Il existe plusieurs types de contentions, physique et mécanique… Seule la contention mécanique est abordée dans la recommandation de bonne pratique publiée par la HAS. La contention mécanique est définie par l’utilisation de tous moyens, méthodes, matériels ou vêtements empêchant ou restreignant les capacités de mouvements volontaires de tout ou partie du corps du patient.
En 2025, le groupe thématique Isolement et Contention a constitué un espace pluridisciplinaire de réflexion et de travail consacré à l’analyse, à la prévention et à la réduction des pratiques coercitives en psychiatrie, dans une perspective éthique, clinique et organisationnelle.
Dès le début de l’année, les travaux se sont structurés autour des Directives Anticipées en Psychiatrie (DAP), identifiées comme un levier majeur de réduction du recours à l’isolement et à la contention. Les échanges ont permis de clarifier le cadre conceptuel et le vocabulaire (DAP, plans de crise conjoints, plans de prévention partagés) et de souligner l’intérêt de ces dispositifs en amont ou en fin d’hospitalisation. Des données issues de la littérature ont été discutées, mettant en évidence une diminution significative des hospitalisations sous contrainte lorsque les DAP sont mises en œuvre, en particulier lorsqu’elles associent patients et pairs aidants.
Un axe central de l’année a porté sur la construction d’un questionnaire régional visant à établir un état des lieux des pratiques coercitives, de leur diversité d’usage et des alternatives existantes au sein des établissements membres de Psynovia. Ce travail collectif a mobilisé des réflexions méthodologiques approfondies (formulation des items, biais de désirabilité sociale, échelles de réponse) et a intégré la perspective d’un croisement avec des données issues du Système National des Données de Santé (SNDS) afin de renforcer la robustesse de l’analyse.
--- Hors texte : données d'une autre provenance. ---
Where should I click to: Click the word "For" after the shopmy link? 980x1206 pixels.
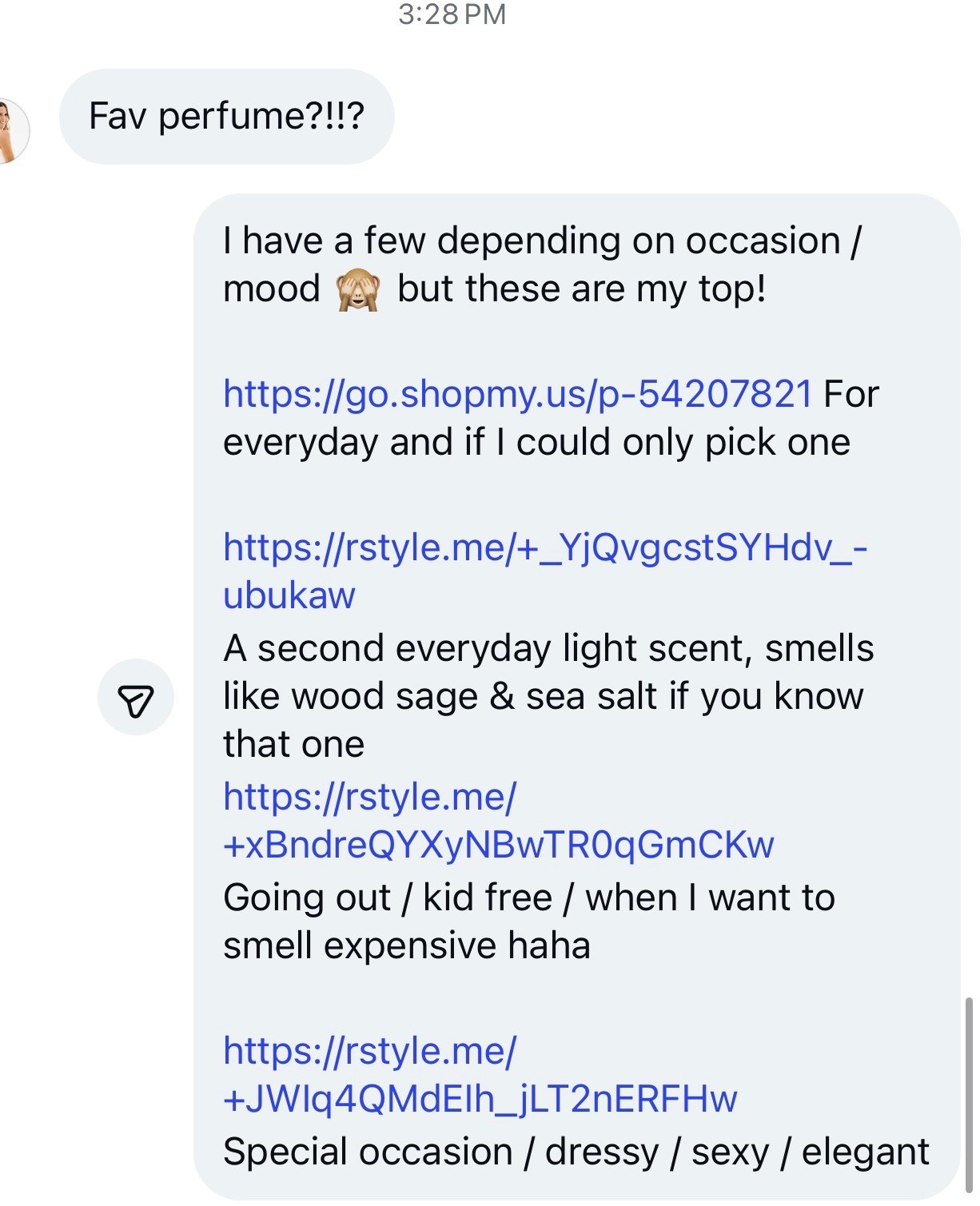[x=851, y=394]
Les réunions ont également permis de valoriser des retours d’expériences et programmes innovants, notamment le programme PLAID-CARE, mettant en évidence trois leviers essentiels pour le développement d’alternatives à la coercition : la qualité de la relation de soins, la cohésion des équipes, et l’environnement de vie proposé aux patients. Ces leviers impliquent un fort soutien institutionnel et une organisation adaptée, incluant la co-construction d’espaces d’apaisement et l’implication des usagers.
Une attention particulière a été portée au vécu des patients. Des témoignages directs et des travaux de recherche en éthique ont enrichi la réflexion sur l’impact subjectif de l’isolement et de la contention, la vulnérabilité partagée dans la relation de soins, et l’importance du débriefing post-isolement, notamment comme outil de formation des professionnels.
En fin d’année, le groupe a engagé la phase opérationnelle de l’étude régionale, avec l’identification d’établissements pilotes pour tester le questionnaire avant diffusion élargie, et la projection d’une journée régionale d’échanges de pratiques et de restitution des résultats.